Окружённым в Покровке Николаевским полкам, несмотря на ежедневные телеграммы Чапаева в штаб армии, реальная помощь не оказывалась, а когда красные, расстреляв последние патроны, героически вырвались из окружения, тов. Хвесин предложил отдать Чапаева под трибунал за «непослушание» …
Весь ноябрь стояли в селе красные на отдыхе и пополнении. Тем временем их командир, Василий Иванович Чапаев, на станции Озинки сел в поезд и уехал через Николаевск в Москву – учиться в академии. Молодая Мария помогала матери шить красноармейцам одежду и популярные у кавалеристов косматые бараньи шапки.

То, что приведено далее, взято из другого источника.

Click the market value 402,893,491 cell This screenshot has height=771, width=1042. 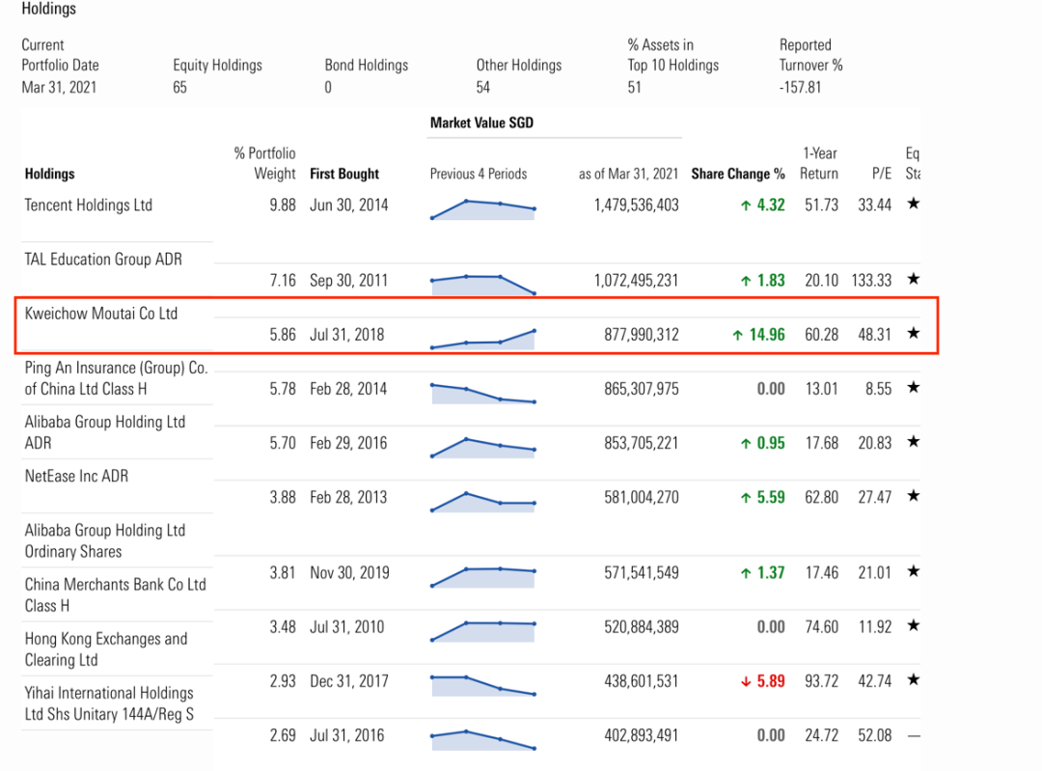tap(631, 735)
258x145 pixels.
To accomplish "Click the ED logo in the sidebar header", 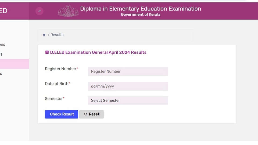I will [x=3, y=11].
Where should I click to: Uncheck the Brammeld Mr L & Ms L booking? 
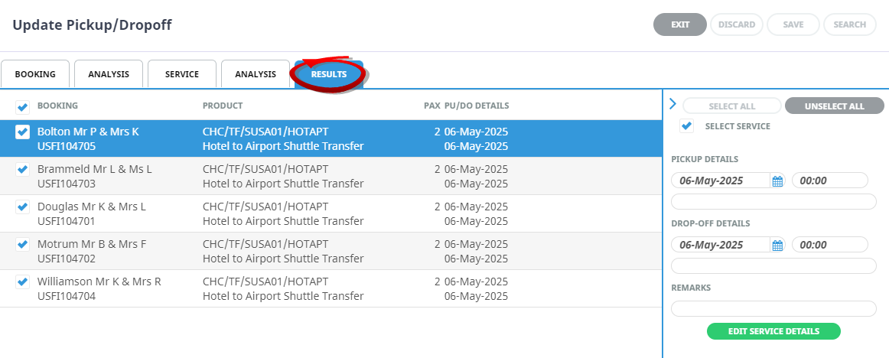(x=23, y=170)
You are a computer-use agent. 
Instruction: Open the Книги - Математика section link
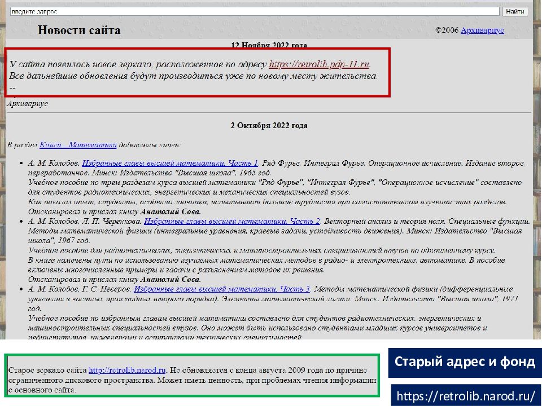tap(78, 145)
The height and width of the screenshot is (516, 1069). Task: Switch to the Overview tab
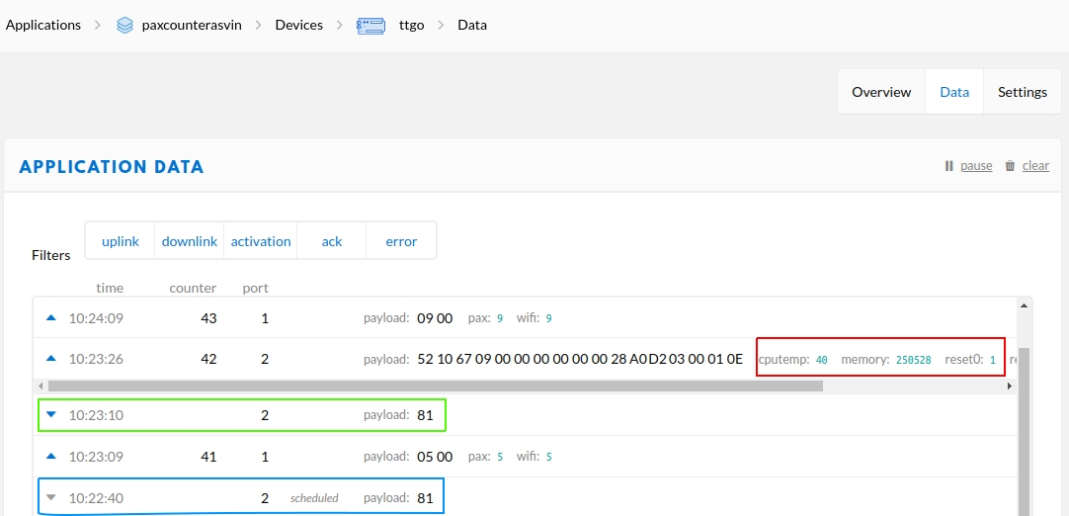click(x=881, y=92)
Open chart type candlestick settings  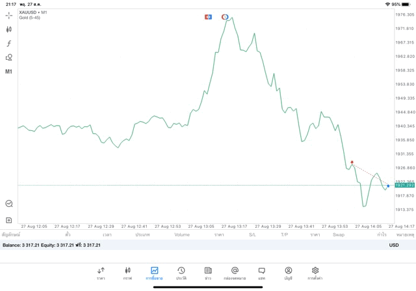(9, 29)
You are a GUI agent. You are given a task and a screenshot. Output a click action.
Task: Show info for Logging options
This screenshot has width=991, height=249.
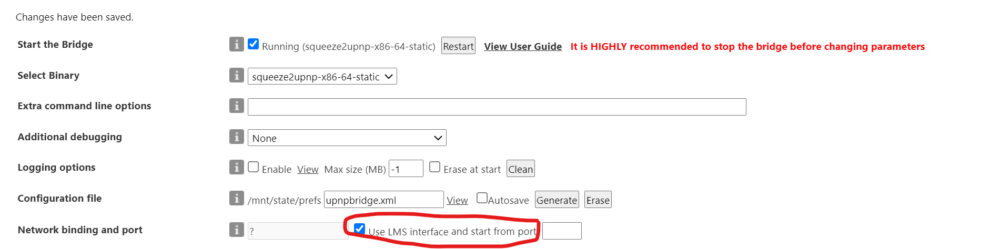[236, 168]
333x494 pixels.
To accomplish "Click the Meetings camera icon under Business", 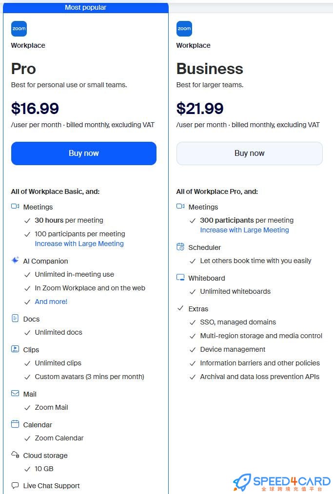I will [180, 207].
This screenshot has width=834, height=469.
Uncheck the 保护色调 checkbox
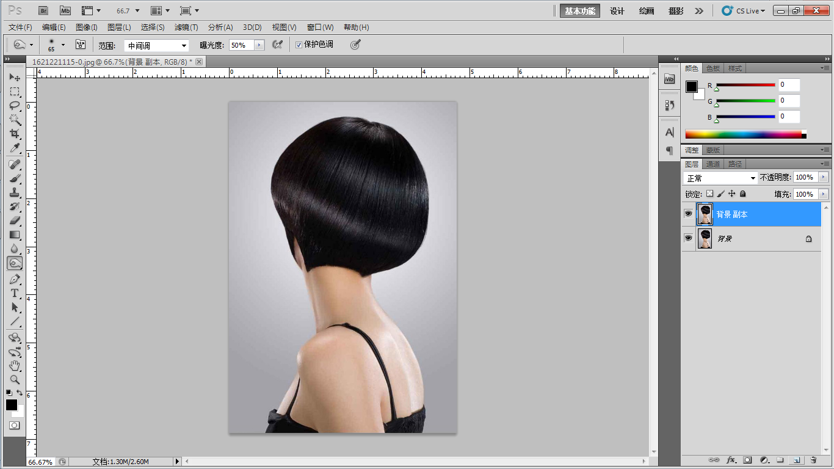pos(299,45)
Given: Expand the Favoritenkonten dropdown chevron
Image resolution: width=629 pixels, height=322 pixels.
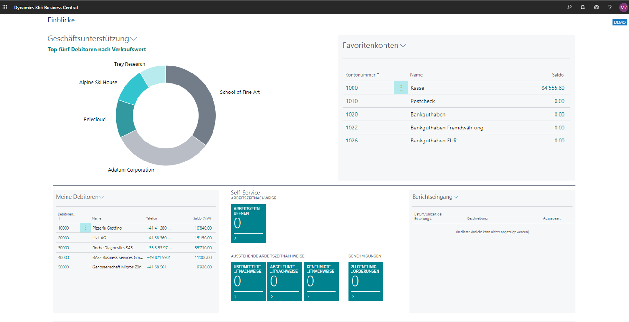Looking at the screenshot, I should click(403, 46).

С 21-го на 22-й год всё Поволжье охватил страшный голод. К засухе и неурожаю двадцатого года, отсутствию рабочих рук добавилась налетевшая с юга саранча и посланные с севера продотряды, которые умело изъяли у крестьян всё зерно, даже семенное. Оставшиеся в голой степи без всякой помощи и запасов еды, люди стали голодать, а с наступлением зимы – умирать от голода, распространилось людоедство. Сначала убивали тех, кто в поисках еды бродил по сёлам и просился на ночлег, – таких никто не искал. Потом стали пропадать родственники…
Голод в Поволжье пришёлся на последний год Гражданской войны. Когда в село стали возвращаться те, кто остался в живых, к Марии посватался недавно демобилизованный односельчанин Никита Кулешов. С ноября восемнадцатого он вместе со своим ровесником Василием Полыниным, что с хутора Рыбинского, добровольцем записался в 25-ю дивизию, входившую в состав четвёртой армии. В январе 1919 года цирюльника Хвесина, несмотря на его революционную красоту, сменил Фрунзе, и началось наступление…
Никита с Василием вместе воевали против белоказаков на Уральском и Туркестанском фронтах, вместе ехали на запад и гнали панов-поляков и подпанков-длинножупанников, крепко рубились под Житомиром и Новоград-Волынским, и потом, в южных степях Новороссии, вылавливали остатки крестьянской армии Нестора Ивановича Махно.
Тогда же, в 22-м, Василий Полынин наведался в своё родное село Жеребец, что в сорока верстах к западу от Гуляй-Поля разбросало свои концы по зелёным склонам долины Конки. Семь лет не был он в родных краях – с тех пор, как дед Терентий в 1915 году вывез своё многочисленное семейство на новые земли за Волгу. Проведал Василий свою сестру Ганну, которая, выданная перед войной замуж за соседа Петра Воскобойникова, одна осталась в отцовском доме – дожидаться с войны мужа. А теперь её муж – в армии батьки Махно. Живой или нет – неведомо…
Только в двадцать третьем земляки вместе вернулись домой.
Дома ждала их безрадостная картина: разруха и запустение – Поволжье ещё не оправилось от голода. По настоянию Никиты, повидавшего много разного на войне, Мария согласилась попытать счастья на новом месте – на дивных, крутых берегах речки Горынь, что у самой Шепетовки дугой уходит на север и несёт свои чистые воды к Припяти. Ещё в двадцатом, когда эскадроны Первой конной отжимали поляков к Сарнам в Припятьские болота, запал Никита глазом на белые хатки, что, нахлобучив камышовые крыши, так уютно примостились под густыми дубравами, как белые гуси у блакитной реки, и заныло от сотворённой Богом красоты его сердце.